(Records from a dataset)
*****

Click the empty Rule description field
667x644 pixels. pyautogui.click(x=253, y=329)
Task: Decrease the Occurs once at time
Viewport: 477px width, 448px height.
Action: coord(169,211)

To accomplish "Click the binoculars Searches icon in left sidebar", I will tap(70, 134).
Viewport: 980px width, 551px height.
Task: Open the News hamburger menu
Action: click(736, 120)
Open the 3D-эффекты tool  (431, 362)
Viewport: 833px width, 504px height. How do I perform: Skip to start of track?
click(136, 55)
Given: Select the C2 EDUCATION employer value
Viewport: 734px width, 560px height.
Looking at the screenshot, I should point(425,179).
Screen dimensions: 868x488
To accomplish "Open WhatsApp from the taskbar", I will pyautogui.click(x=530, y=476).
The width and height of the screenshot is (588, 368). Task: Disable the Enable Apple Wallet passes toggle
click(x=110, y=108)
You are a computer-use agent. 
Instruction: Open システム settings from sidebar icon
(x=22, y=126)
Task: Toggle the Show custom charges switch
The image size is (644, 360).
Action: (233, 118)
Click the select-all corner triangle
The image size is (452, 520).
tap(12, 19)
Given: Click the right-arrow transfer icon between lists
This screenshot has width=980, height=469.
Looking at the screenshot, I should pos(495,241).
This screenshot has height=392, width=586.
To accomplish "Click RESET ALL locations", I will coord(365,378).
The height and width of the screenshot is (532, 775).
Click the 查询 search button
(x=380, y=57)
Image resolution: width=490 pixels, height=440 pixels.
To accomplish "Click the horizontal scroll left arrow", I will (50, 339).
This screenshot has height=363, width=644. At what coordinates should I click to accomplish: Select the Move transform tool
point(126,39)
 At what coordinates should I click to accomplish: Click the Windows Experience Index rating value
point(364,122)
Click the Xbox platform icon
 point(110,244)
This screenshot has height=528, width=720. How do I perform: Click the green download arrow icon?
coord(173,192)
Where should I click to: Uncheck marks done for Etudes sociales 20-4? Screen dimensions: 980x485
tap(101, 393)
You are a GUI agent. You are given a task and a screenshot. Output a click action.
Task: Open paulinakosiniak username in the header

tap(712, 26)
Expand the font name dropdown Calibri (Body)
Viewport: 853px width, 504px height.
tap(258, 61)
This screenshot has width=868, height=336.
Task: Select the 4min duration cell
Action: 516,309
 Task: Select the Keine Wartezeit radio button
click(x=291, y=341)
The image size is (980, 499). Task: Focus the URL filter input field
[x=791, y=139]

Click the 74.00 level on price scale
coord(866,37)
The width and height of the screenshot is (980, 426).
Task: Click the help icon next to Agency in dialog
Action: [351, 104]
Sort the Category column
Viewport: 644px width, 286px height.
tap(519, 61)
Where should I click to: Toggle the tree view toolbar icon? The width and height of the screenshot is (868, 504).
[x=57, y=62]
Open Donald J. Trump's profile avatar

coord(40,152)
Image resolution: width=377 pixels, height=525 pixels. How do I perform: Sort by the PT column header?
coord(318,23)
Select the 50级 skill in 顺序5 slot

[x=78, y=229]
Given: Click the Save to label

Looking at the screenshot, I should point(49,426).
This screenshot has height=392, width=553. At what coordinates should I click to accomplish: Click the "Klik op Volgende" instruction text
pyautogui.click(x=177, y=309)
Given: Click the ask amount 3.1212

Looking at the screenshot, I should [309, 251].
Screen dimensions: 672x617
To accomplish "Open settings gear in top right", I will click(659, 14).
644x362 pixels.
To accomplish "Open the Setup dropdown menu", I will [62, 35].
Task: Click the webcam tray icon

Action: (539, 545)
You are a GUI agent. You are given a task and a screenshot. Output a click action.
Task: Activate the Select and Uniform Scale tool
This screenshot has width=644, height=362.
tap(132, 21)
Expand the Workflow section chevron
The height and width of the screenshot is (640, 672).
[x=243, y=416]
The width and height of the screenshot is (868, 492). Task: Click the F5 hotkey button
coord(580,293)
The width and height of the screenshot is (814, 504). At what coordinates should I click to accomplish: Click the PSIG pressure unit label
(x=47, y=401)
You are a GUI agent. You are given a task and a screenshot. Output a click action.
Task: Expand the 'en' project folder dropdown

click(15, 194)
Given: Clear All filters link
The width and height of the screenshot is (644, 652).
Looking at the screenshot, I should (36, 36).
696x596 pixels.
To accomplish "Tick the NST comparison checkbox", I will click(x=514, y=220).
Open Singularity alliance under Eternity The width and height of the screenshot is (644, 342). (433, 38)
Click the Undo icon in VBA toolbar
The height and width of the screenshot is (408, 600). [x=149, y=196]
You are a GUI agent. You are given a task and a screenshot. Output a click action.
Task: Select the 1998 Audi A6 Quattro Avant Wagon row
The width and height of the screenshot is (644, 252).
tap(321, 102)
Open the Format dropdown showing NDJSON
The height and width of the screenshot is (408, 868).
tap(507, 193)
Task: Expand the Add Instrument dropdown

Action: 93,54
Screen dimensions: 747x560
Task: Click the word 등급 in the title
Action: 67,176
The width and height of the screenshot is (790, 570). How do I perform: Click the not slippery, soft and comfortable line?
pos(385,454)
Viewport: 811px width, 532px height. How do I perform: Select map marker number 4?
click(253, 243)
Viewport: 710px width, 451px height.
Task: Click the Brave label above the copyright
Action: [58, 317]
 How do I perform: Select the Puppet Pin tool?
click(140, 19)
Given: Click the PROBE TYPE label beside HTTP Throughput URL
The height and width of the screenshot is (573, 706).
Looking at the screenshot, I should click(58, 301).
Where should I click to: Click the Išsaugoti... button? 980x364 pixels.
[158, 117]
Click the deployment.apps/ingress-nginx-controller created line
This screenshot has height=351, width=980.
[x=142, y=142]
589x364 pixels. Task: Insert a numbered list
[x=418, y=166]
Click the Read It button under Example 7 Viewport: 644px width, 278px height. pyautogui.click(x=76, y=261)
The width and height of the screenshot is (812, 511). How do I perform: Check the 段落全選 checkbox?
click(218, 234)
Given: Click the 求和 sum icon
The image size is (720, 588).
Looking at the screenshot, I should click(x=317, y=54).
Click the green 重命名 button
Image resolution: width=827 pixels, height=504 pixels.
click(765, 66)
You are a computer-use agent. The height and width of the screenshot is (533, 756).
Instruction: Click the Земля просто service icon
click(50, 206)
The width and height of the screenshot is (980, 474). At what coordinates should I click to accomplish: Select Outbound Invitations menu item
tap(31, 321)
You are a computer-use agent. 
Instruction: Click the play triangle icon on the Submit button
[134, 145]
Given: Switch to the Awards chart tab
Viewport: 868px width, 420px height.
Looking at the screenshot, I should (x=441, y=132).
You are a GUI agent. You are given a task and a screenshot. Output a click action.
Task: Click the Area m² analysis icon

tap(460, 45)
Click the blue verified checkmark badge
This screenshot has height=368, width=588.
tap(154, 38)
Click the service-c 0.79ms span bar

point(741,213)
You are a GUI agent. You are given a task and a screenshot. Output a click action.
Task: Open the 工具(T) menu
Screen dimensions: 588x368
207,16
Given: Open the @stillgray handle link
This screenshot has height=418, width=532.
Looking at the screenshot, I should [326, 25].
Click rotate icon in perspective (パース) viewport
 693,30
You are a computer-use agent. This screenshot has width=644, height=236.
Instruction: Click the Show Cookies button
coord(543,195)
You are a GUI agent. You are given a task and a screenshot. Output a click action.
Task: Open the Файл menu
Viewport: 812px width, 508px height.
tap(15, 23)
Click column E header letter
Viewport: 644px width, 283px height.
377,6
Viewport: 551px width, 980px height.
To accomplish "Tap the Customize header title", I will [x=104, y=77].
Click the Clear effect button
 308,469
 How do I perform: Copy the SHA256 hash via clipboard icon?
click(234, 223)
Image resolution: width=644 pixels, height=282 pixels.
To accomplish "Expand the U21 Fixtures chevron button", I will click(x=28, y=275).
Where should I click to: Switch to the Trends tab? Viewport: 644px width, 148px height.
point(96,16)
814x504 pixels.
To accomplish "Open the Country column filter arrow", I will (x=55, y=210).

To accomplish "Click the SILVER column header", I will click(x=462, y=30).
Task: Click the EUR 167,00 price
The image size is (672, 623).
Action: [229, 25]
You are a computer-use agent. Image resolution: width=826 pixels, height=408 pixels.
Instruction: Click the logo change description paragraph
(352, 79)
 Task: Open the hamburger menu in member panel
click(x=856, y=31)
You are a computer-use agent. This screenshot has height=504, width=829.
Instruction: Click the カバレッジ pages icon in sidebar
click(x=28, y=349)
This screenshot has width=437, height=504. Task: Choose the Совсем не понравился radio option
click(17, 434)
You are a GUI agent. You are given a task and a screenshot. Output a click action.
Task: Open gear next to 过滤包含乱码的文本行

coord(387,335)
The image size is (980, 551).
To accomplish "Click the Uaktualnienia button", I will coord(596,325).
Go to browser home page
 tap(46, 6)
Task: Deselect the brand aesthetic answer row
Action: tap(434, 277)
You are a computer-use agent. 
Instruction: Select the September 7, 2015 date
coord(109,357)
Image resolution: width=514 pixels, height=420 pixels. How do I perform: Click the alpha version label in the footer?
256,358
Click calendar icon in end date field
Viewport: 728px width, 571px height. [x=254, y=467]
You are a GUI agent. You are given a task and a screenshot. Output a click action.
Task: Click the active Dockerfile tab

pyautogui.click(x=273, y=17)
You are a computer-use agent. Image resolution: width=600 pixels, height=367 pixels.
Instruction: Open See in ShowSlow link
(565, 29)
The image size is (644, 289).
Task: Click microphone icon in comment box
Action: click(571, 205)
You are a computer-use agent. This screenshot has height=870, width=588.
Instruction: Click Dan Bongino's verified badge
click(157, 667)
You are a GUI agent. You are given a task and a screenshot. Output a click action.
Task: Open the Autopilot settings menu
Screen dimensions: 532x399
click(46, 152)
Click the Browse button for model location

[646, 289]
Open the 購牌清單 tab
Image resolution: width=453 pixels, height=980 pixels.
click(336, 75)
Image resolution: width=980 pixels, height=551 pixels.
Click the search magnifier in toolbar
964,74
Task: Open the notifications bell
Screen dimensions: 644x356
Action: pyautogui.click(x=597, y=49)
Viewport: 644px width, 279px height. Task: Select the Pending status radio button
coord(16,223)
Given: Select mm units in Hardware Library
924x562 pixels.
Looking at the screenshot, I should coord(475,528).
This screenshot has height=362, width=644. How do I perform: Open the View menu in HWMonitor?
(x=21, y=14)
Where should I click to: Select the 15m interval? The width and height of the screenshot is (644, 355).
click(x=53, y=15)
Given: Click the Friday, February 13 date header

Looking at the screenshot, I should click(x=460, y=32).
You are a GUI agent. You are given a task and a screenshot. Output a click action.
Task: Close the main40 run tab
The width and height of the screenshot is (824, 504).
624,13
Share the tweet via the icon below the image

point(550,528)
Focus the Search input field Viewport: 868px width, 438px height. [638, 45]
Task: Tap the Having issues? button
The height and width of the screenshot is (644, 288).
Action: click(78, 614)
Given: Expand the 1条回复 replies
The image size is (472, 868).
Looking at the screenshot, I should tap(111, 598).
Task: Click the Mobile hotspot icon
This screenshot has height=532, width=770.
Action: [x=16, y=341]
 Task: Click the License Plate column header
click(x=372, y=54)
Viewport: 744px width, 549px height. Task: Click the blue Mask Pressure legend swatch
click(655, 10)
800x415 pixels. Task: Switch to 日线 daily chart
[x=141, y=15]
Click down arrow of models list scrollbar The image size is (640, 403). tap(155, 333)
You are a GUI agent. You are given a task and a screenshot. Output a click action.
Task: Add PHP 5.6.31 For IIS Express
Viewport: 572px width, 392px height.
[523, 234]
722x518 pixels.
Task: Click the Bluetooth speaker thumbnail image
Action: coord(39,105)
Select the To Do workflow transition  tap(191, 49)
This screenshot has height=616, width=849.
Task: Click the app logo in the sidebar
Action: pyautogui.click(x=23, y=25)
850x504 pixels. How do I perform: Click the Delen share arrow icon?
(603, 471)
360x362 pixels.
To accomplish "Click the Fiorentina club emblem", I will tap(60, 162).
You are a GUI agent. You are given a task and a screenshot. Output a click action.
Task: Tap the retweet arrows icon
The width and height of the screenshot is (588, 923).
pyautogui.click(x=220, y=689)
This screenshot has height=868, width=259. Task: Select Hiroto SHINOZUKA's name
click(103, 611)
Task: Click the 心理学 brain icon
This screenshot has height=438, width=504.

*****

• [About this task]
The answer should be an exact copy of the lines from the one containing "Task: Click the Mobile hotspot icon" through the last line of the entries, both included.

• [Task result]
Task: Click the Mobile hotspot icon
This screenshot has height=532, width=770.
Action: [x=16, y=341]
 Task: Click the License Plate column header
click(x=372, y=54)
Viewport: 744px width, 549px height. Task: Click the blue Mask Pressure legend swatch
click(655, 10)
800x415 pixels. Task: Switch to 日线 daily chart
[x=141, y=15]
Click down arrow of models list scrollbar The image size is (640, 403). tap(155, 333)
You are a GUI agent. You are given a task and a screenshot. Output a click action.
Task: Add PHP 5.6.31 For IIS Express
Viewport: 572px width, 392px height.
[523, 234]
722x518 pixels.
Task: Click the Bluetooth speaker thumbnail image
Action: coord(39,105)
Select the To Do workflow transition  tap(191, 49)
This screenshot has height=616, width=849.
Task: Click the app logo in the sidebar
Action: pyautogui.click(x=23, y=25)
850x504 pixels. How do I perform: Click the Delen share arrow icon?
(603, 471)
360x362 pixels.
To accomplish "Click the Fiorentina club emblem", I will tap(60, 162).
You are a GUI agent. You are given a task and a screenshot. Output a click action.
Task: Tap the retweet arrows icon
The width and height of the screenshot is (588, 923).
pyautogui.click(x=220, y=689)
This screenshot has height=868, width=259. Task: Select Hiroto SHINOZUKA's name
click(103, 611)
Task: Click the 心理学 brain icon
This screenshot has height=438, width=504.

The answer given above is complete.